Top of SOURCE INFORMATION
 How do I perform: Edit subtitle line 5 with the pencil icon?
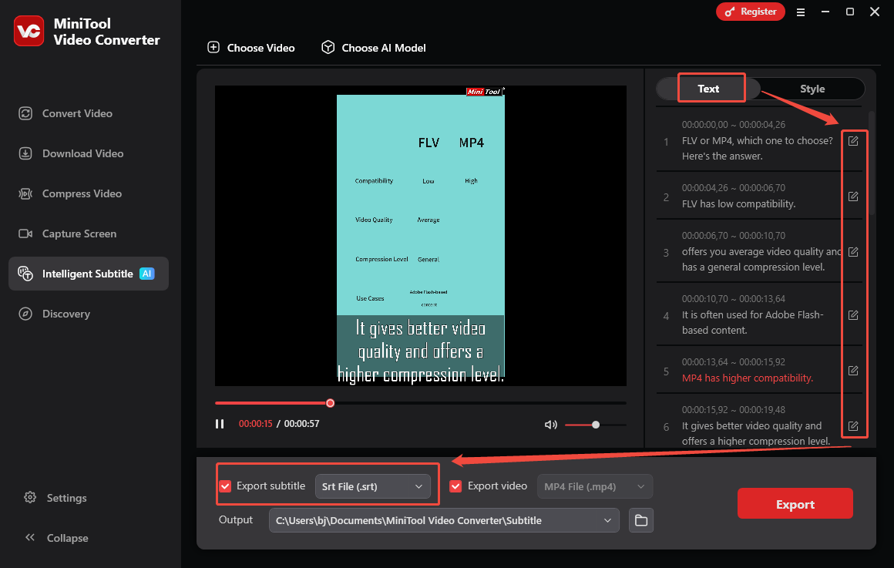(853, 371)
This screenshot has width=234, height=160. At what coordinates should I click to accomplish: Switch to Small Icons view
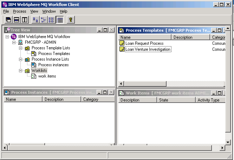pyautogui.click(x=44, y=20)
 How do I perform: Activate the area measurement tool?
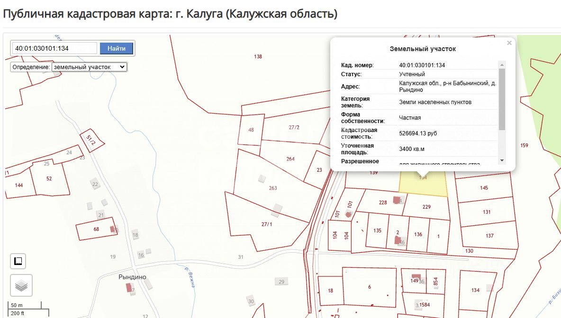(18, 261)
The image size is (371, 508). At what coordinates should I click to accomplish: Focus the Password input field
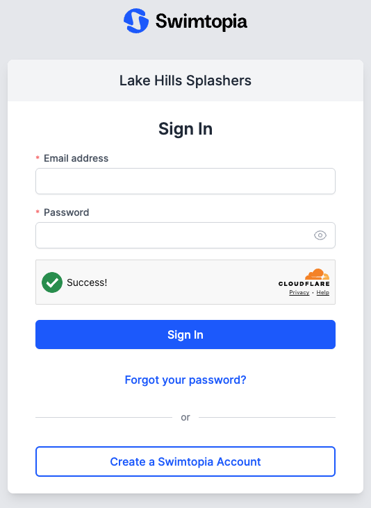[x=186, y=235]
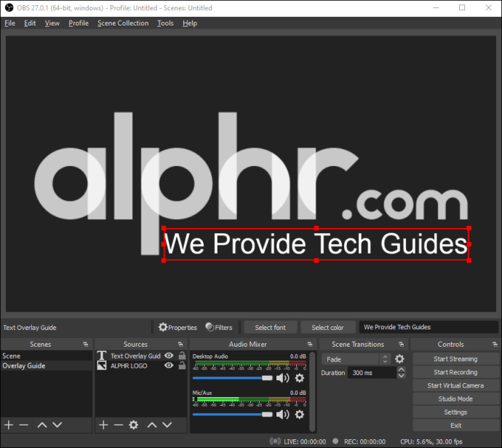Toggle visibility of ALPHR LOGO source
This screenshot has height=448, width=502.
click(169, 366)
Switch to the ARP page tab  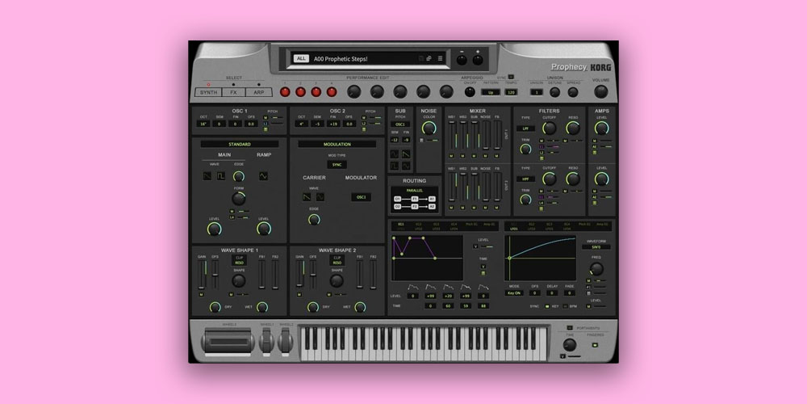coord(258,92)
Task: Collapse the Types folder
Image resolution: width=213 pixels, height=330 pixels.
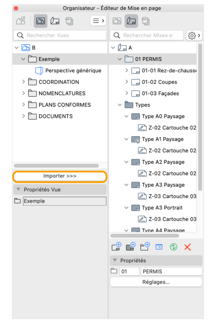Action: (x=120, y=104)
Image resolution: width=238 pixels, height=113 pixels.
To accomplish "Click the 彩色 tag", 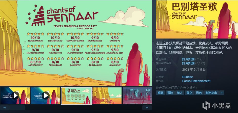I will click(199, 93).
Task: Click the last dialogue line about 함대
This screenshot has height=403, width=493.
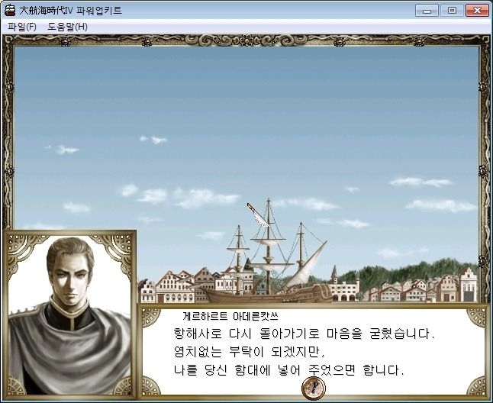Action: click(288, 370)
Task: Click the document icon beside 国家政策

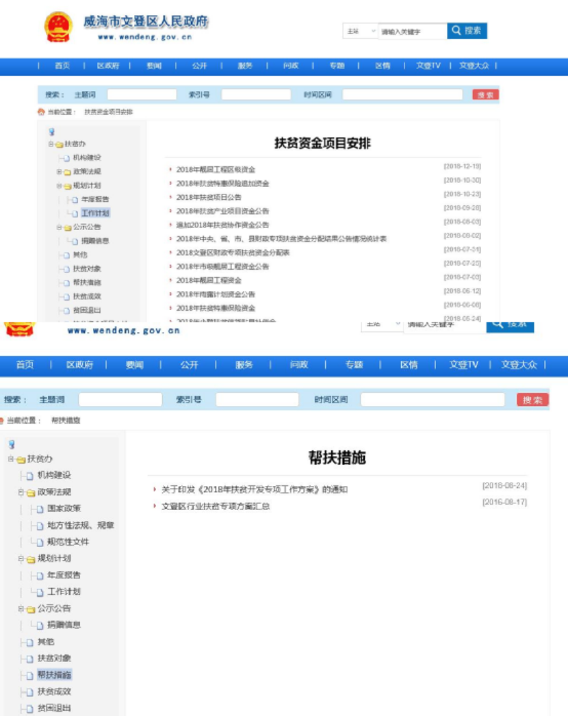Action: point(40,509)
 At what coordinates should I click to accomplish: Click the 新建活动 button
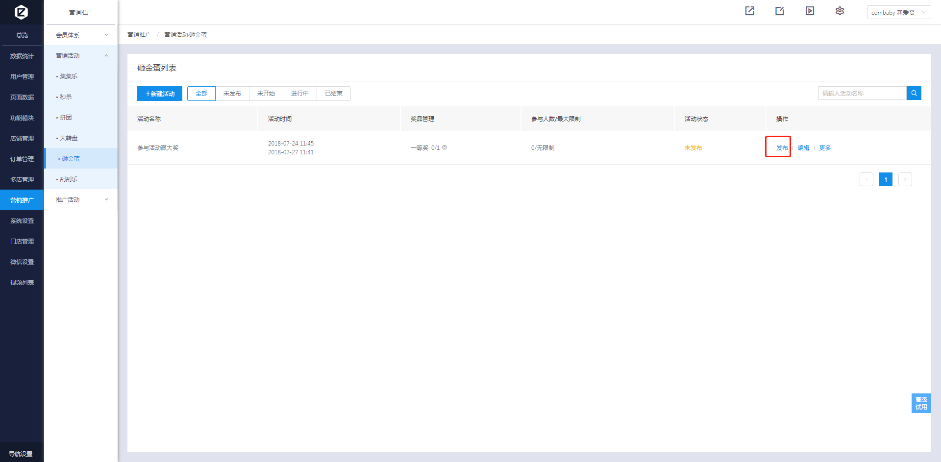(x=160, y=94)

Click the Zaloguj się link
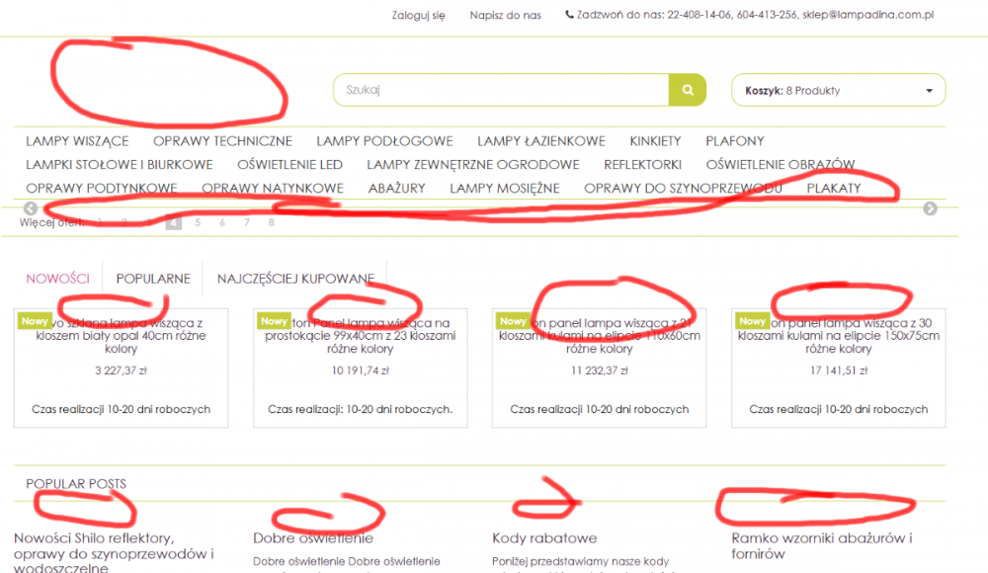click(418, 15)
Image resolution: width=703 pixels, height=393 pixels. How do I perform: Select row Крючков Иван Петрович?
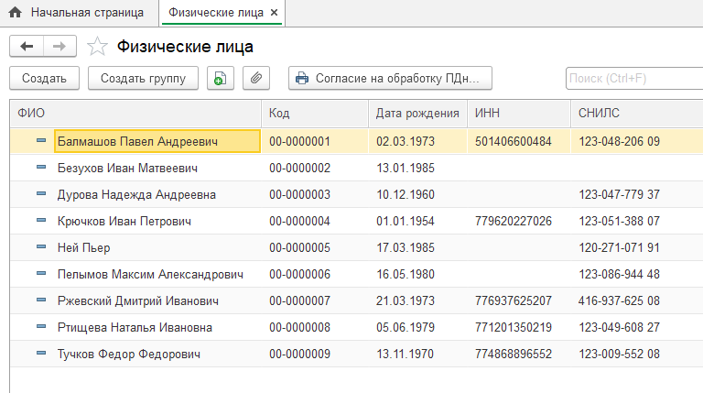tap(124, 221)
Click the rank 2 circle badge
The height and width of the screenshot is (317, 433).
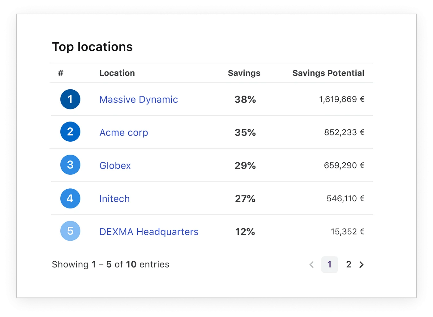pyautogui.click(x=70, y=132)
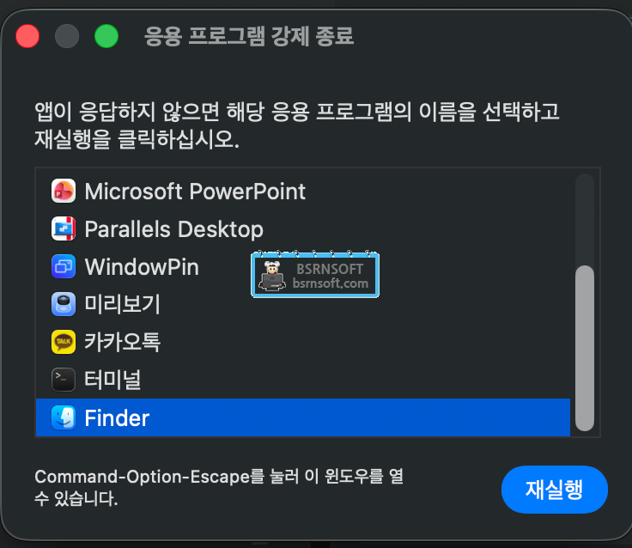Click the empty scrollbar track above thumb
Image resolution: width=632 pixels, height=548 pixels.
coord(585,220)
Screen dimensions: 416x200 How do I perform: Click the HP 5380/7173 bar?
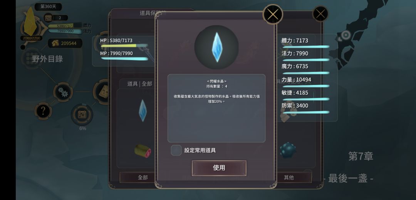click(x=124, y=45)
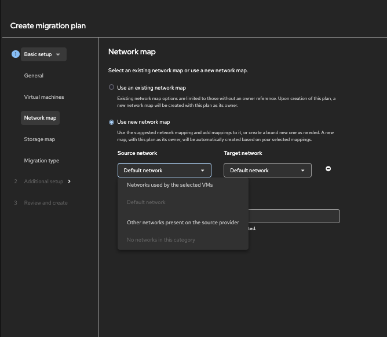Go to the General sub-step
This screenshot has height=337, width=387.
(34, 76)
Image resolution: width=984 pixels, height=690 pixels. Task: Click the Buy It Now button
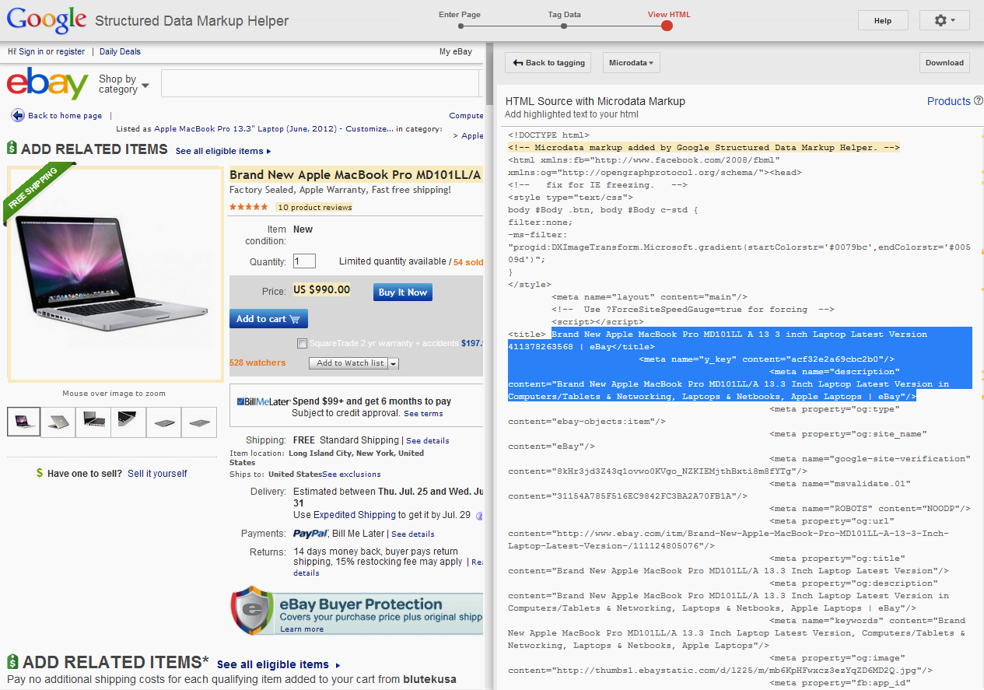click(x=402, y=292)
Bottom of SOURCE INFORMATION
# [EXERCISE DIRECTIONS]
Each line from the one containing "Click the Zaloguj się link" through the end of the records above is to be retyped exactly, with the pictures omitted and nothing added.

# [TASK RESULT]
Click the Zaloguj się link
click(418, 15)
Image resolution: width=703 pixels, height=393 pixels. How do I perform: Select row Крючков Иван Петрович?
tap(124, 221)
Click the rank 2 circle badge
The height and width of the screenshot is (317, 433).
pyautogui.click(x=70, y=132)
Click the empty scrollbar track above thumb
Image resolution: width=632 pixels, height=548 pixels.
coord(585,220)
Screen dimensions: 416x200 How do I perform: Click the HP 5380/7173 bar?
click(x=124, y=45)
Go to the General sub-step
This screenshot has height=337, width=387.
(34, 76)
Image resolution: width=984 pixels, height=690 pixels. Task: Click the Buy It Now button
click(x=402, y=292)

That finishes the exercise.